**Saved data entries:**
⟨

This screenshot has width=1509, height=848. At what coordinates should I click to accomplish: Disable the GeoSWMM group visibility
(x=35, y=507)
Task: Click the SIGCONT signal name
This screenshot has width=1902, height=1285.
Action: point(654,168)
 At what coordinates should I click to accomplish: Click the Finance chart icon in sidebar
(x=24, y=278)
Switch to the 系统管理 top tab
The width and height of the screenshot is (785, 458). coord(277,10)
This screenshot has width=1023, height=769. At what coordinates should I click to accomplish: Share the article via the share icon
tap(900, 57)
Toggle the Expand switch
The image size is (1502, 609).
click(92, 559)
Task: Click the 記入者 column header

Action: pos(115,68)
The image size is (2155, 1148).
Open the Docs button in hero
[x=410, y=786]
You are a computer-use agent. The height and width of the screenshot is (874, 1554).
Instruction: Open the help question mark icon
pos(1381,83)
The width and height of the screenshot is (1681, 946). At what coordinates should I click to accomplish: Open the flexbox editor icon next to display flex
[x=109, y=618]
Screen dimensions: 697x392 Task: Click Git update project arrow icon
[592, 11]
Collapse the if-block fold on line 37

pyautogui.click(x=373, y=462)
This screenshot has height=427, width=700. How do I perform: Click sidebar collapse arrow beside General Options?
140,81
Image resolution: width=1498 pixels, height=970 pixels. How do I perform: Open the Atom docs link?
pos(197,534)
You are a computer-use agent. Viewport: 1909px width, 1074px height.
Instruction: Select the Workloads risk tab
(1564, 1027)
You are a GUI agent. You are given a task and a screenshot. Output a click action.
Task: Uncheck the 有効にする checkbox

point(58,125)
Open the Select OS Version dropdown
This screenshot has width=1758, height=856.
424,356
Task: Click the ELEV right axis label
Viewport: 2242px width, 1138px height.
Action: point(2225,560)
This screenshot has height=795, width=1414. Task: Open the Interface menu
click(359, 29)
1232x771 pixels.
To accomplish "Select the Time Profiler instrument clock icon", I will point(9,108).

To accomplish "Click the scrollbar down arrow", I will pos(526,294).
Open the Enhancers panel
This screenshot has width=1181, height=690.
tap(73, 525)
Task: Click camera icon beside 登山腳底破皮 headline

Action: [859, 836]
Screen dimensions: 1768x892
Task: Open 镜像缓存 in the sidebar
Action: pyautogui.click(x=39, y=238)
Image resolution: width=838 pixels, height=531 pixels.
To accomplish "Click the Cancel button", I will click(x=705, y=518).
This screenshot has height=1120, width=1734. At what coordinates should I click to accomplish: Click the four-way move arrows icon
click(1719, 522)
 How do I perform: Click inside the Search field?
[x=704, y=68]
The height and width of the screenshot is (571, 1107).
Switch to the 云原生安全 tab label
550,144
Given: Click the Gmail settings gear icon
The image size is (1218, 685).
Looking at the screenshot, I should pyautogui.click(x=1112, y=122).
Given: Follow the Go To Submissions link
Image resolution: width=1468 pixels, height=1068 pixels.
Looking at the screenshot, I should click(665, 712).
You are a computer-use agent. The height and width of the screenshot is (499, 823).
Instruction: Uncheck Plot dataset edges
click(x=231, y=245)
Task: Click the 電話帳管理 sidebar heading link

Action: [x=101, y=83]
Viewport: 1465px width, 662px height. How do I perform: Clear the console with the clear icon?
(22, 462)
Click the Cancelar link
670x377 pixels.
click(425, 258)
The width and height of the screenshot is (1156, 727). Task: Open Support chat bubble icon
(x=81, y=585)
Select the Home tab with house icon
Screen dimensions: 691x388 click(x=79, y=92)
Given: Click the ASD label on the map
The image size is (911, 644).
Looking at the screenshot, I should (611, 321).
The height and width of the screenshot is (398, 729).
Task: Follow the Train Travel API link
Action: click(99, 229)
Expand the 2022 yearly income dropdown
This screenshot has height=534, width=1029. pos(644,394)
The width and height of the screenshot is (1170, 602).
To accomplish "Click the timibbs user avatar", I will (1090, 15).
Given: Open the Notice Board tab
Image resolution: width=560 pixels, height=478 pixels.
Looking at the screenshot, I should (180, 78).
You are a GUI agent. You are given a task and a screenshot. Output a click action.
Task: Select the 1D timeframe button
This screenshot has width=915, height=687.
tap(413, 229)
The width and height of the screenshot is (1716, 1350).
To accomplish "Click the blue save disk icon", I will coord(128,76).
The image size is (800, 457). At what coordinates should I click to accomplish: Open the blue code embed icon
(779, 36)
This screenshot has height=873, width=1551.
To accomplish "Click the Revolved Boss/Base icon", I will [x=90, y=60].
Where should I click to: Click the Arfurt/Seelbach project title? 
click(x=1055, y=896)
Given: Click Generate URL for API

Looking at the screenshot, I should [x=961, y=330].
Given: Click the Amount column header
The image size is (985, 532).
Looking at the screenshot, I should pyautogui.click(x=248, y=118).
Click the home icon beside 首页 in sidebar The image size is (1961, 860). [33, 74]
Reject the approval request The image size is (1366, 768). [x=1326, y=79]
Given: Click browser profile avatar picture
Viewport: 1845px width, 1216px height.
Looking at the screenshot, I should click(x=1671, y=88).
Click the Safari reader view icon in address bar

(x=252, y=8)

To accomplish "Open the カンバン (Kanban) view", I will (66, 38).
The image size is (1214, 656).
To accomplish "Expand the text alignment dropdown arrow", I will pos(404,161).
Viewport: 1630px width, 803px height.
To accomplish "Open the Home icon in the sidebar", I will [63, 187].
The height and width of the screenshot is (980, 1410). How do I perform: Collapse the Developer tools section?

⟩

**Work required:** Take the line above containing "This screenshot has width=915, height=687.", the line containing "Given: Click browser profile avatar picture", and all lines in between, and copy them exactly without anything else.

**Answer box:**
This screenshot has width=915, height=687.
tap(413, 229)
The width and height of the screenshot is (1716, 1350).
To accomplish "Click the blue save disk icon", I will coord(128,76).
The image size is (800, 457). At what coordinates should I click to accomplish: Open the blue code embed icon
(779, 36)
This screenshot has height=873, width=1551.
To accomplish "Click the Revolved Boss/Base icon", I will [x=90, y=60].
Where should I click to: Click the Arfurt/Seelbach project title? 
click(x=1055, y=896)
Given: Click Generate URL for API

Looking at the screenshot, I should [x=961, y=330].
Given: Click the Amount column header
The image size is (985, 532).
Looking at the screenshot, I should pyautogui.click(x=248, y=118).
Click the home icon beside 首页 in sidebar The image size is (1961, 860). [33, 74]
Reject the approval request The image size is (1366, 768). [x=1326, y=79]
Given: Click browser profile avatar picture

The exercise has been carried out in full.